What is RAG?#
Retrieval Augmented Generation. A technique used in AI to improve answers by combining:
- Retrieval: The system looks up relevant information from external sources (documents, databases, PDFs, websites, internal company data)
- Generation: The language model uses the retrieved information to generate a response
Normal AI models rely only on what they were trained on. With RAG, the AI can provide up-to-date info, granted they are provided with new information. They are not limited by a models training cutoff. This means it can provide more accurate answers that are grounded in real data.
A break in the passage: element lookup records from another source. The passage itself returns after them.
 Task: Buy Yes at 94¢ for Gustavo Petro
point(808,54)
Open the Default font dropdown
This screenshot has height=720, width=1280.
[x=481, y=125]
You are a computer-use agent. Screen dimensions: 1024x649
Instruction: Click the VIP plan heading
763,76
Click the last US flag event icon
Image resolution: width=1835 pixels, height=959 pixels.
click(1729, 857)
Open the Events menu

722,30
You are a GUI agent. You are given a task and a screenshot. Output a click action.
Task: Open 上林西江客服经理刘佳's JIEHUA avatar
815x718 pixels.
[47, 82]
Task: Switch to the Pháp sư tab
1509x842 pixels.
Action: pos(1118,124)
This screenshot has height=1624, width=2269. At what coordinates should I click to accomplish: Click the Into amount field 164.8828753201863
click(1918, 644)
At its core, RAG solves a fundamental limitation, that LLM’s (Large Language Models) don’t know your data. LLM’s are trained on general data, and can therefore be outdated, hallucinate, and most importantly they don’t have access to private or internal information.
How does it work?#
1. Ingestion#
Prepare your knowledge base and collect any data you can feed the RAG (PDFs, docs, webpages, databases, API’s etc.), and chunk the data into smaller pieces. LLM’s can’t process huge amounts of documents at once, and smaller chunks improves retrieval accuracy.
2. Embedding#
Each chunk is converted into a vector (a list of numbers representing meaning).
Example:
"Denmark has a strong welfare system"
→ [0.12, -0.98, 0.44, ...]This is done using an embedding model.
The key idea of doing this, is that similar meanings will have similar vectors. This enables semantic search, and not just a keyword matching.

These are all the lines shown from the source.